The purpose of this blog post is three-fold: to chat about the major findings (including some interpretations too uncertain for the paper), to share the human side of the story, because our brains work in narratives, and to highlight the most important lessons I learned about doing useful RL research.

Let’s go!

Part 1: Human Side to the Research

1.1 Why Study Tactile RL?

This research kicked off my journey into Reinforcement Learning (RL) as a first-year PhD student. My background was all over the place: assistive robotics (DLR), semantic perception (JPL), and even astrophysics. I had zero prior experience in RL, but I thought it was the most compelling form of robot learning, so I was determined to study it.

I was immediately drawn to learning from tactile feedback because of the ultimate goal I had in mind: physical human-robot interaction. My interest in robotics stems from the belief that they can dramatically improve the quality of life for many people as physical assistants (less so to just do my laundry, though that’d be nice).

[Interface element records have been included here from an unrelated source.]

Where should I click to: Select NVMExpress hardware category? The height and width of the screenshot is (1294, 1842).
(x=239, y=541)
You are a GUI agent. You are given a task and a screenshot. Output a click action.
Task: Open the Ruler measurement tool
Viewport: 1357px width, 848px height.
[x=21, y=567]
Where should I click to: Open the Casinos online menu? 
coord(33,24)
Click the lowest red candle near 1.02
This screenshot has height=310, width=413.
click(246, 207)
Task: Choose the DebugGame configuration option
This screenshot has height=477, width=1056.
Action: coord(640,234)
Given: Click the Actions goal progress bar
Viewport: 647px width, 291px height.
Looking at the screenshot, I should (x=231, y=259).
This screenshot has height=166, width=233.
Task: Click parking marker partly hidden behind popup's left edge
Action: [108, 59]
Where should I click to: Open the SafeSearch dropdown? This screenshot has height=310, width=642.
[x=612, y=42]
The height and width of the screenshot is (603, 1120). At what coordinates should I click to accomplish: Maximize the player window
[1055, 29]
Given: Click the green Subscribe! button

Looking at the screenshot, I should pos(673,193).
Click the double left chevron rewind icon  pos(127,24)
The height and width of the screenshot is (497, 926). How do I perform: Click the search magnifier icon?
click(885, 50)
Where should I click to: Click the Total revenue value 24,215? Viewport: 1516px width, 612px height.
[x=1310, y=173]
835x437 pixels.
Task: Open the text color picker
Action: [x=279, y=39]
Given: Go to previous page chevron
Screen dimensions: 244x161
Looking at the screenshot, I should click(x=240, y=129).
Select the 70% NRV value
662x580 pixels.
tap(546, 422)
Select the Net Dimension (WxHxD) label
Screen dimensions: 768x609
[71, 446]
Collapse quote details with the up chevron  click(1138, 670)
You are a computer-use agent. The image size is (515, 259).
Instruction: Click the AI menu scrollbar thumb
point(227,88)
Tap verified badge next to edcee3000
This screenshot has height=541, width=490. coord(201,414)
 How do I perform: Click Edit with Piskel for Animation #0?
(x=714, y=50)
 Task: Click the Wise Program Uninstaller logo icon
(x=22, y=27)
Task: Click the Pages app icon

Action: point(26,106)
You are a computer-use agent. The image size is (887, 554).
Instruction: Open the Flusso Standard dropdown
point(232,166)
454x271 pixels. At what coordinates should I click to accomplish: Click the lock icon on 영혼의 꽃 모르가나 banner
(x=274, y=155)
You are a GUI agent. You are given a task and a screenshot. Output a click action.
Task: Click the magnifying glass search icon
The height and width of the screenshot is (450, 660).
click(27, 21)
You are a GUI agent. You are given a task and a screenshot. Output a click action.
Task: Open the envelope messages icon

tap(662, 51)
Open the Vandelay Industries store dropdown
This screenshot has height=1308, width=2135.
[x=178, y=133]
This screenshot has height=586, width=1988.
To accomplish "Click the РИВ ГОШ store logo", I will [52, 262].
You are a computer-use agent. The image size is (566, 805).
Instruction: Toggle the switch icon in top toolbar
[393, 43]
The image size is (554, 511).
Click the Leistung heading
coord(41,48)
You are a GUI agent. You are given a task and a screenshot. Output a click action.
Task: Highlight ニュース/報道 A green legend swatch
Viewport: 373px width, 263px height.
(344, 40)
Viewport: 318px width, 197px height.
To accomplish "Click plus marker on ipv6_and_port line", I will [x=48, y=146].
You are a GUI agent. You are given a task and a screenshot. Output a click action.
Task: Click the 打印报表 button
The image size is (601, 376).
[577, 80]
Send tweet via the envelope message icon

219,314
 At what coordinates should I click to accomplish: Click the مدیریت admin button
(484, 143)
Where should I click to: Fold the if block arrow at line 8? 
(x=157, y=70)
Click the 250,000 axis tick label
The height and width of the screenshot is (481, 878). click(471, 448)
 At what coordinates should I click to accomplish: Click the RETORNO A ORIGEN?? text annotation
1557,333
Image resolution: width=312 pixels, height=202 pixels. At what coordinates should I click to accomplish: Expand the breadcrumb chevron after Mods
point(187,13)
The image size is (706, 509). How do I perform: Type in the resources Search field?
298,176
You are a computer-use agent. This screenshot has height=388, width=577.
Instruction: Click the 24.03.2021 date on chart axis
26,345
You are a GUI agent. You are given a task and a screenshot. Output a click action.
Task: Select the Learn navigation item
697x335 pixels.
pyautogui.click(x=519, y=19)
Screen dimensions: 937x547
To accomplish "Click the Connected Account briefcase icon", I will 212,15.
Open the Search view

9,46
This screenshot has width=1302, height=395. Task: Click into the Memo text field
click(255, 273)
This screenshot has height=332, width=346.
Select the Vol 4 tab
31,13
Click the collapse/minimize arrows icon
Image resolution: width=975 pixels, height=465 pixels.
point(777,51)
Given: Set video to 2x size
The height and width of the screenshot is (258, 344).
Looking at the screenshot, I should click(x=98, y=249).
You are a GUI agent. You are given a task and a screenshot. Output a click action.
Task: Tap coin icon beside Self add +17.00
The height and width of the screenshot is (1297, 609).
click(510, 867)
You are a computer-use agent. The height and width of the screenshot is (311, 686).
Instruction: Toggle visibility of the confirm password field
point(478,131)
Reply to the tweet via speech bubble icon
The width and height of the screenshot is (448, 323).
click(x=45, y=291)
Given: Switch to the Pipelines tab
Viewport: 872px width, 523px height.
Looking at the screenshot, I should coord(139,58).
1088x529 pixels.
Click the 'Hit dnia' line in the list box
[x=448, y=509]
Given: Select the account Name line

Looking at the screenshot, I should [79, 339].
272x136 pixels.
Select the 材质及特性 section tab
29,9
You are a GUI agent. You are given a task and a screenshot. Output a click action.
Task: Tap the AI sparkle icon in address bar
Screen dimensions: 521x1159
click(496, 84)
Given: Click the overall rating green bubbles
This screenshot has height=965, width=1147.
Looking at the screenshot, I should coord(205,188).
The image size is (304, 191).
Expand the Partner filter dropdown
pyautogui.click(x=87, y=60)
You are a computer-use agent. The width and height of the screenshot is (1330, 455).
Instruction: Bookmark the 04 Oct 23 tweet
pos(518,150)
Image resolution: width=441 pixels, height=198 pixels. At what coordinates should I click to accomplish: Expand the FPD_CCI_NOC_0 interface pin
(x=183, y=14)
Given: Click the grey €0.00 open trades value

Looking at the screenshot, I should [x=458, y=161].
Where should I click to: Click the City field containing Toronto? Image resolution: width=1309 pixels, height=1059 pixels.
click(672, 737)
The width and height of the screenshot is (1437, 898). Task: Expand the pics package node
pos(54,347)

However, being up close with full-size robots was quite scary for me; it took some serious getting used to. This is me in 2022 as a Bachelors student, pretty terrified to go near the robot and standing way out of the way… image.png …to me this year in Japan, happy for a robot to squeeze my torso and lift me up

image0.jpeg

I was comfortable with this robot (named AIREC) lifting me up because it was controlled with impedance control. That means it could actually modulate its motion based on the torques placed on the joints. AKA, it could feel me.

However, most robots who learn policies with RL cannot “feel”. They’re typically controlled via joint position commands (position control). For observations, they know where their body is (proprioception), and they might be given the exact pose of the object (ground-truth information) or a camera stream (vision).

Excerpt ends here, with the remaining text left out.